An exact copy of all the data below is required.
START DATA
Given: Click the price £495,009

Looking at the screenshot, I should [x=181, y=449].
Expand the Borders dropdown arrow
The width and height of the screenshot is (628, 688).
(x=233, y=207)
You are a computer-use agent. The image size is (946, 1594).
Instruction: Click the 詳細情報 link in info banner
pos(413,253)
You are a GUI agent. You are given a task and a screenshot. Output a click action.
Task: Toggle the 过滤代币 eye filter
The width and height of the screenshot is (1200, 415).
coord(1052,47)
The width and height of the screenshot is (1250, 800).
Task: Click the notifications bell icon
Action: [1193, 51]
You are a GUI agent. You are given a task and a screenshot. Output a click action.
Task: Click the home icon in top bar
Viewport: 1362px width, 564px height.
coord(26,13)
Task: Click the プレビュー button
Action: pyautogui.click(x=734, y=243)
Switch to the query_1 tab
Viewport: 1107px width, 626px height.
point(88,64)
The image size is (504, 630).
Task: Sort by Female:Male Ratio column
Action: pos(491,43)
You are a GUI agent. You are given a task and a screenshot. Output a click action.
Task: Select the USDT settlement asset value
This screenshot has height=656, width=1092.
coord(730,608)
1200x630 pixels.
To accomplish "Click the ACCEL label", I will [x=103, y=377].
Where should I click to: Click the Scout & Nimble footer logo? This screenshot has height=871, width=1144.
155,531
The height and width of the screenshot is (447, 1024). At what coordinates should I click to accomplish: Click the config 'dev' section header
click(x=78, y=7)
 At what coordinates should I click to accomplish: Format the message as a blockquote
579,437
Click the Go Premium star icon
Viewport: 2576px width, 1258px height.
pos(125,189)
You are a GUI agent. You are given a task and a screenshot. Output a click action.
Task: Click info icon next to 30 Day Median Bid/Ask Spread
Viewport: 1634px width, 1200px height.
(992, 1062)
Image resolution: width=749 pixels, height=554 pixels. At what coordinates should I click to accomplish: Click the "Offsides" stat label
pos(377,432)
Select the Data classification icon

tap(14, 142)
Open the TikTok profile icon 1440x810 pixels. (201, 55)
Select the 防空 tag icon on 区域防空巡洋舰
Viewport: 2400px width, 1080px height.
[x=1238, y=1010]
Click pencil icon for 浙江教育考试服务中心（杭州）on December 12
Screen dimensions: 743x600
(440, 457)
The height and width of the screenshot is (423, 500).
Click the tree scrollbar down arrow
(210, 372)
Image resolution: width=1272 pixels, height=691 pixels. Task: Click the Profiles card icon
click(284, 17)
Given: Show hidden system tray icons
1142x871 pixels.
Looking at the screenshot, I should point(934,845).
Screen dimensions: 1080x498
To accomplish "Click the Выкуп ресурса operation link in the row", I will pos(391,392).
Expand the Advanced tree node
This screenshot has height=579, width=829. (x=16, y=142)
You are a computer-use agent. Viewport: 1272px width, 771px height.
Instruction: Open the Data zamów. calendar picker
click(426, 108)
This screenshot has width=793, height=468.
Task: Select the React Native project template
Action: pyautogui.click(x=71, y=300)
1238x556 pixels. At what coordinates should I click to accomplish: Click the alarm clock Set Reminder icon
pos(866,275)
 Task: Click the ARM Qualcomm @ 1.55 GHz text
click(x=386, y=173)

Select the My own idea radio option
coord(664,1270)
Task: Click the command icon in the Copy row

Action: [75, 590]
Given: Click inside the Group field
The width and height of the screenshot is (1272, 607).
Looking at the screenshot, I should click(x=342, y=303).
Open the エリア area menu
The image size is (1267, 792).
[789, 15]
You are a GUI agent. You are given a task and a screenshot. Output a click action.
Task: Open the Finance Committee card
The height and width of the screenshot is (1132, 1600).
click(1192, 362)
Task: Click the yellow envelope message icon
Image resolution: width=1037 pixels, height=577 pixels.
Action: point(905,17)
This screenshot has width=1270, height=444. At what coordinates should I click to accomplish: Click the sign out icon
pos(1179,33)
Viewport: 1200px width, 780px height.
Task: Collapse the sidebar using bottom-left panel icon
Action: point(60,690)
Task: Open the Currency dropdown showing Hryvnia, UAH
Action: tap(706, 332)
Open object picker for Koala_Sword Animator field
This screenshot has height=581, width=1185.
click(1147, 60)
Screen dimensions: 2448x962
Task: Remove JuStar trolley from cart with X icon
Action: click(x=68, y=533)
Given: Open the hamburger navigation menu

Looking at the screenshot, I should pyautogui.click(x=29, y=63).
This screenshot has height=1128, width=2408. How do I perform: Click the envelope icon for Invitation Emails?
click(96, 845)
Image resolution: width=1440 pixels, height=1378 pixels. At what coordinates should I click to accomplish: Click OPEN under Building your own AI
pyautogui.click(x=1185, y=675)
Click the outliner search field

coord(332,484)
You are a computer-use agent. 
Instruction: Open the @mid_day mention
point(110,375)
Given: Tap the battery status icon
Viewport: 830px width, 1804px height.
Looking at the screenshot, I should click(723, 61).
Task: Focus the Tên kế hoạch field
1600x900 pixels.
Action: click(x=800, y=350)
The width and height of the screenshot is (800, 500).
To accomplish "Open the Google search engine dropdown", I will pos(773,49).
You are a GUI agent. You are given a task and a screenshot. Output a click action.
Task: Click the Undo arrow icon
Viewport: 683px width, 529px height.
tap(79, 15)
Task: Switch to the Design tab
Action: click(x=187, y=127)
END DATA
### REPLY:
Given: Click the price £495,009

Looking at the screenshot, I should [x=181, y=449].
Expand the Borders dropdown arrow
The width and height of the screenshot is (628, 688).
(x=233, y=207)
You are a computer-use agent. The image size is (946, 1594).
Instruction: Click the 詳細情報 link in info banner
pos(413,253)
You are a GUI agent. You are given a task and a screenshot. Output a click action.
Task: Toggle the 过滤代币 eye filter
The width and height of the screenshot is (1200, 415).
coord(1052,47)
The width and height of the screenshot is (1250, 800).
Task: Click the notifications bell icon
Action: [1193, 51]
You are a GUI agent. You are given a task and a screenshot. Output a click action.
Task: Click the home icon in top bar
Viewport: 1362px width, 564px height.
coord(26,13)
Task: Click the プレビュー button
Action: pyautogui.click(x=734, y=243)
Switch to the query_1 tab
Viewport: 1107px width, 626px height.
point(88,64)
The image size is (504, 630).
Task: Sort by Female:Male Ratio column
Action: pos(491,43)
You are a GUI agent. You are given a task and a screenshot. Output a click action.
Task: Select the USDT settlement asset value
This screenshot has height=656, width=1092.
coord(730,608)
1200x630 pixels.
To accomplish "Click the ACCEL label", I will [x=103, y=377].
Where should I click to: Click the Scout & Nimble footer logo? This screenshot has height=871, width=1144.
155,531
The height and width of the screenshot is (447, 1024). At what coordinates should I click to accomplish: Click the config 'dev' section header
click(x=78, y=7)
 At what coordinates should I click to accomplish: Format the message as a blockquote
579,437
Click the Go Premium star icon
Viewport: 2576px width, 1258px height.
pos(125,189)
You are a GUI agent. You are given a task and a screenshot. Output a click action.
Task: Click info icon next to 30 Day Median Bid/Ask Spread
Viewport: 1634px width, 1200px height.
(992, 1062)
Image resolution: width=749 pixels, height=554 pixels. At what coordinates should I click to accomplish: Click the "Offsides" stat label
pos(377,432)
Select the Data classification icon

tap(14, 142)
Open the TikTok profile icon 1440x810 pixels. (201, 55)
Select the 防空 tag icon on 区域防空巡洋舰
Viewport: 2400px width, 1080px height.
[x=1238, y=1010]
Click pencil icon for 浙江教育考试服务中心（杭州）on December 12
Screen dimensions: 743x600
(440, 457)
The height and width of the screenshot is (423, 500).
Click the tree scrollbar down arrow
(210, 372)
Image resolution: width=1272 pixels, height=691 pixels. Task: Click the Profiles card icon
click(284, 17)
Given: Show hidden system tray icons
1142x871 pixels.
Looking at the screenshot, I should point(934,845).
Screen dimensions: 1080x498
To accomplish "Click the Выкуп ресурса operation link in the row", I will pos(391,392).
Expand the Advanced tree node
This screenshot has height=579, width=829. (x=16, y=142)
You are a computer-use agent. Viewport: 1272px width, 771px height.
Instruction: Open the Data zamów. calendar picker
click(426, 108)
This screenshot has width=793, height=468.
Task: Select the React Native project template
Action: pyautogui.click(x=71, y=300)
1238x556 pixels. At what coordinates should I click to accomplish: Click the alarm clock Set Reminder icon
pos(866,275)
 Task: Click the ARM Qualcomm @ 1.55 GHz text
click(x=386, y=173)

Select the My own idea radio option
coord(664,1270)
Task: Click the command icon in the Copy row

Action: [75, 590]
Given: Click inside the Group field
The width and height of the screenshot is (1272, 607).
Looking at the screenshot, I should click(x=342, y=303).
Open the エリア area menu
The image size is (1267, 792).
[789, 15]
You are a GUI agent. You are given a task and a screenshot. Output a click action.
Task: Open the Finance Committee card
The height and width of the screenshot is (1132, 1600).
click(1192, 362)
Task: Click the yellow envelope message icon
Image resolution: width=1037 pixels, height=577 pixels.
Action: point(905,17)
This screenshot has width=1270, height=444. At what coordinates should I click to accomplish: Click the sign out icon
pos(1179,33)
Viewport: 1200px width, 780px height.
Task: Collapse the sidebar using bottom-left panel icon
Action: point(60,690)
Task: Open the Currency dropdown showing Hryvnia, UAH
Action: tap(706, 332)
Open object picker for Koala_Sword Animator field
This screenshot has height=581, width=1185.
click(1147, 60)
Screen dimensions: 2448x962
Task: Remove JuStar trolley from cart with X icon
Action: click(x=68, y=533)
Given: Open the hamburger navigation menu

Looking at the screenshot, I should pyautogui.click(x=29, y=63).
This screenshot has height=1128, width=2408. How do I perform: Click the envelope icon for Invitation Emails?
click(96, 845)
Image resolution: width=1440 pixels, height=1378 pixels. At what coordinates should I click to accomplish: Click OPEN under Building your own AI
pyautogui.click(x=1185, y=675)
Click the outliner search field

coord(332,484)
You are a computer-use agent. 
Instruction: Open the @mid_day mention
point(110,375)
Given: Tap the battery status icon
Viewport: 830px width, 1804px height.
Looking at the screenshot, I should click(723, 61).
Task: Focus the Tên kế hoạch field
1600x900 pixels.
Action: click(x=800, y=350)
The width and height of the screenshot is (800, 500).
To accomplish "Open the Google search engine dropdown", I will pos(773,49).
You are a GUI agent. You are given a task and a screenshot. Output a click action.
Task: Click the Undo arrow icon
Viewport: 683px width, 529px height.
tap(79, 15)
Task: Switch to the Design tab
Action: click(x=187, y=127)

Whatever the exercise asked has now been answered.